Your task: Reproduce the items from the line containing "Task: Click the Align top button" through the end of the items, leaving out the pictures.

Records for this exercise:

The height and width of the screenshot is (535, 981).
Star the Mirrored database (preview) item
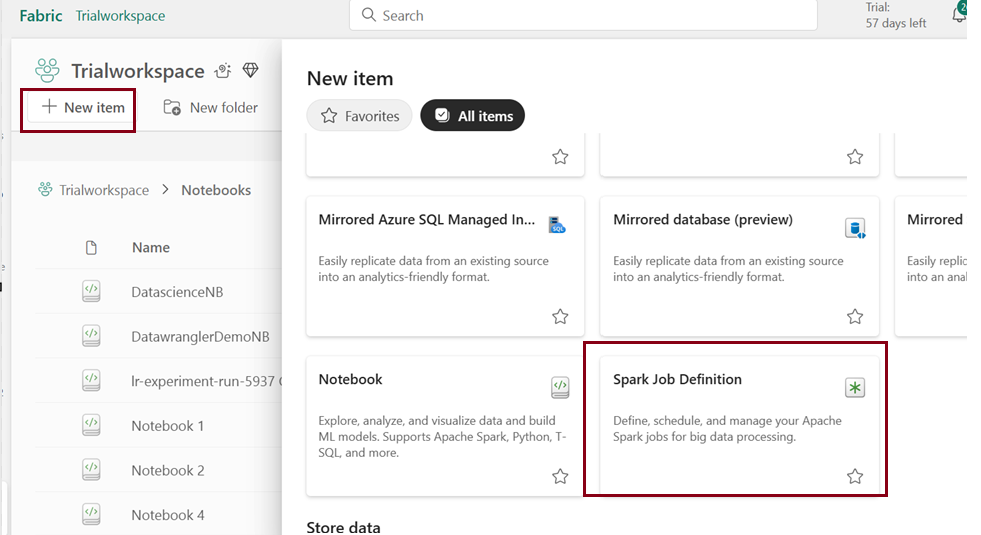pos(855,316)
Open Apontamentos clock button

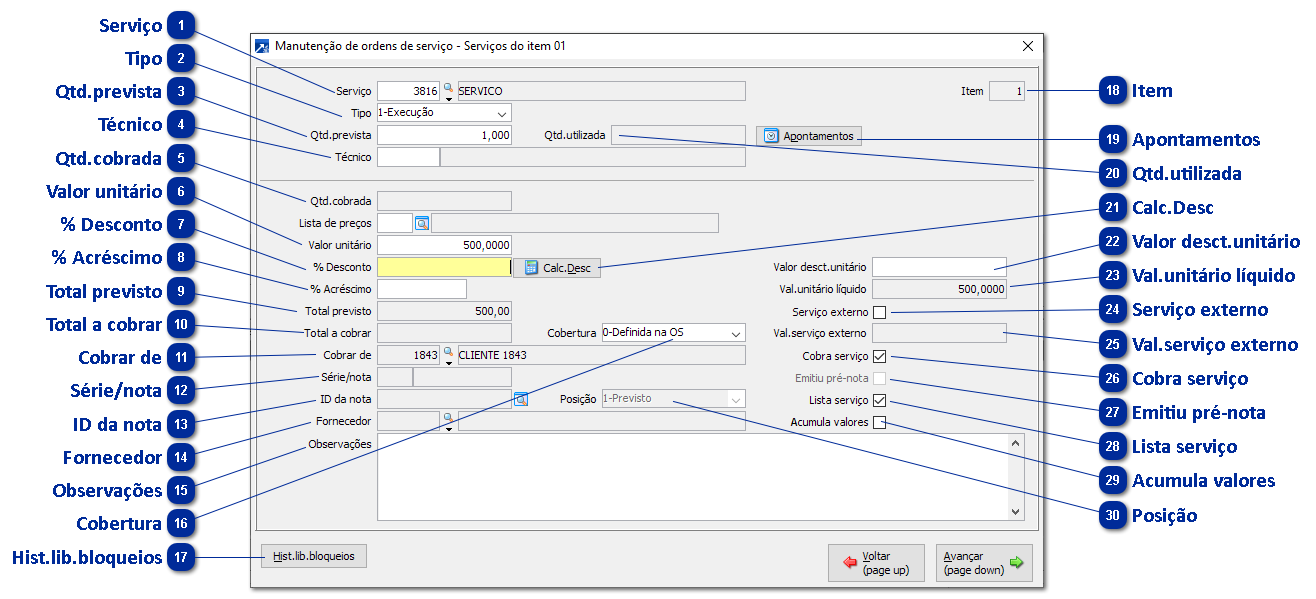point(808,136)
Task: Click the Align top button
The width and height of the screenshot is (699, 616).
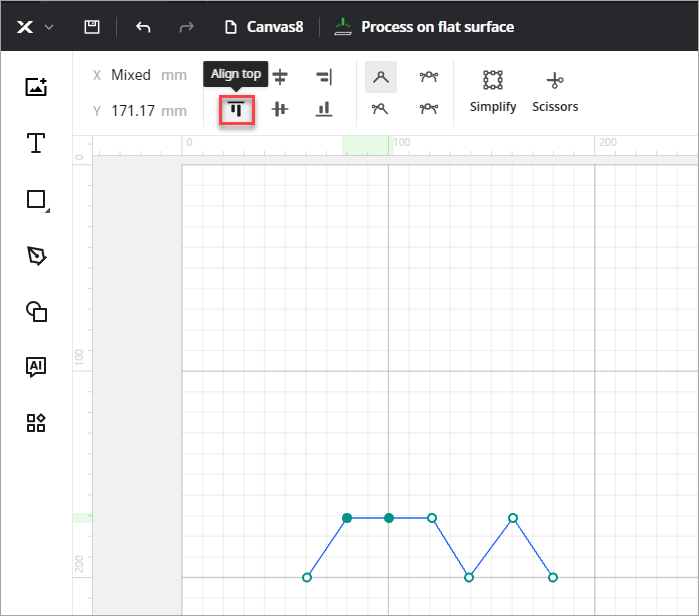Action: [237, 110]
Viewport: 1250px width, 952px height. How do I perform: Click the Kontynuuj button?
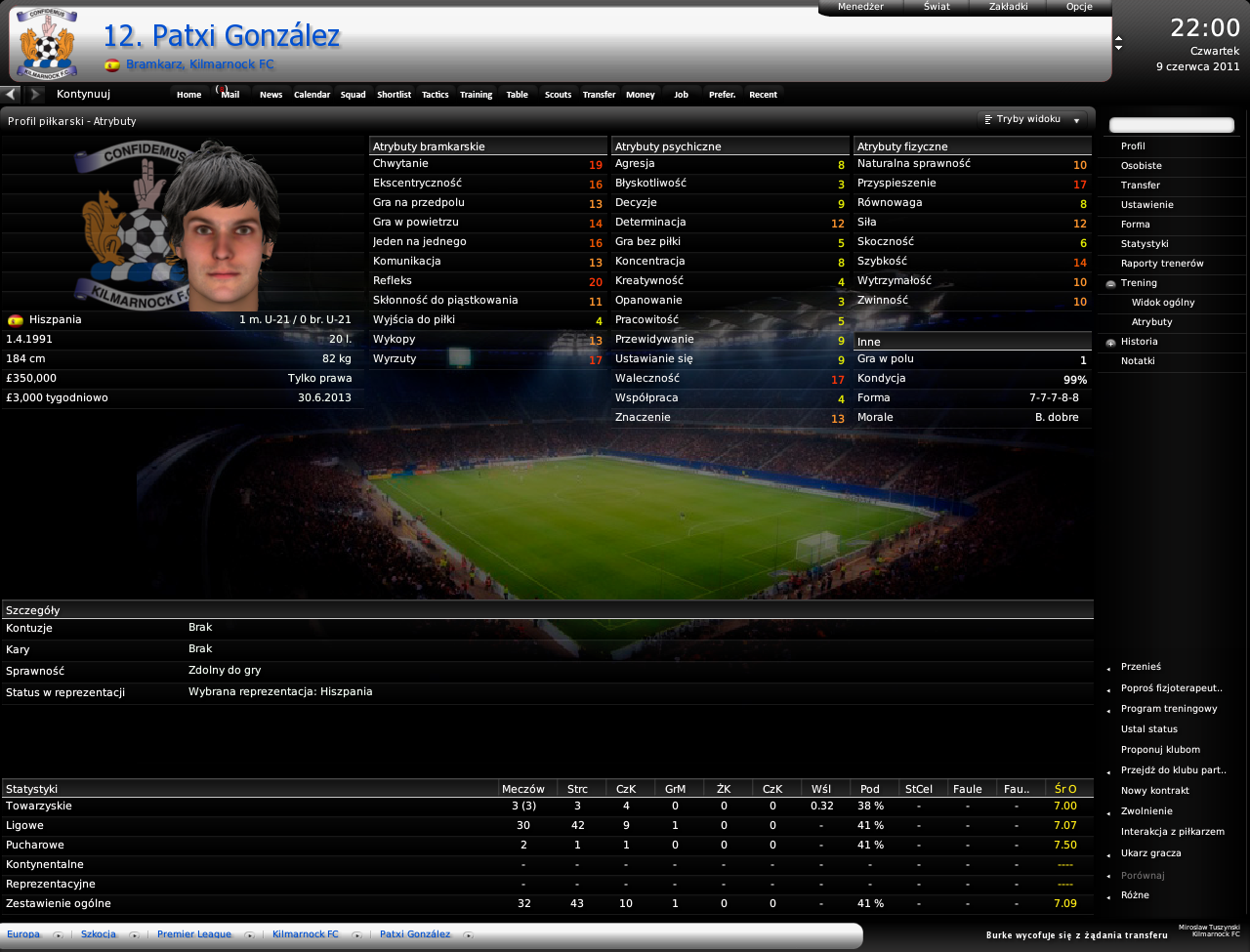tap(83, 95)
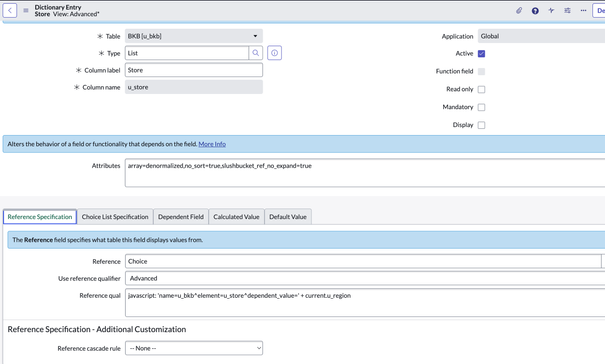Click into the Attributes text field
Viewport: 605px width, 364px height.
pyautogui.click(x=365, y=173)
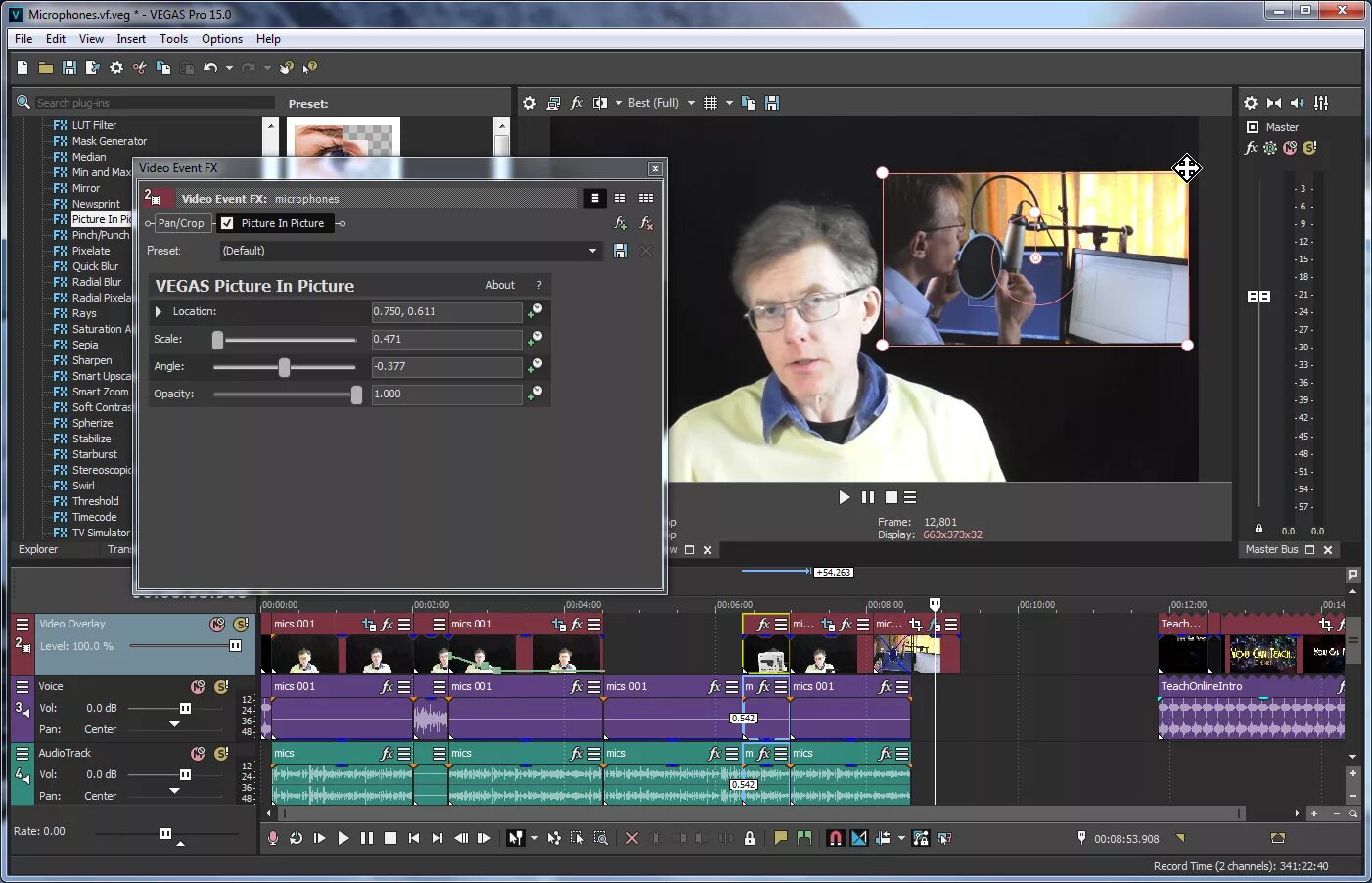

The answer:
Task: Click the Align top button
The width and height of the screenshot is (699, 616).
Action: [237, 110]
Viewport: 1250px width, 952px height. How do I perform: Click the Kontynuuj button?
tap(83, 95)
Click into the Attributes text field
Viewport: 605px width, 364px height.
pyautogui.click(x=365, y=173)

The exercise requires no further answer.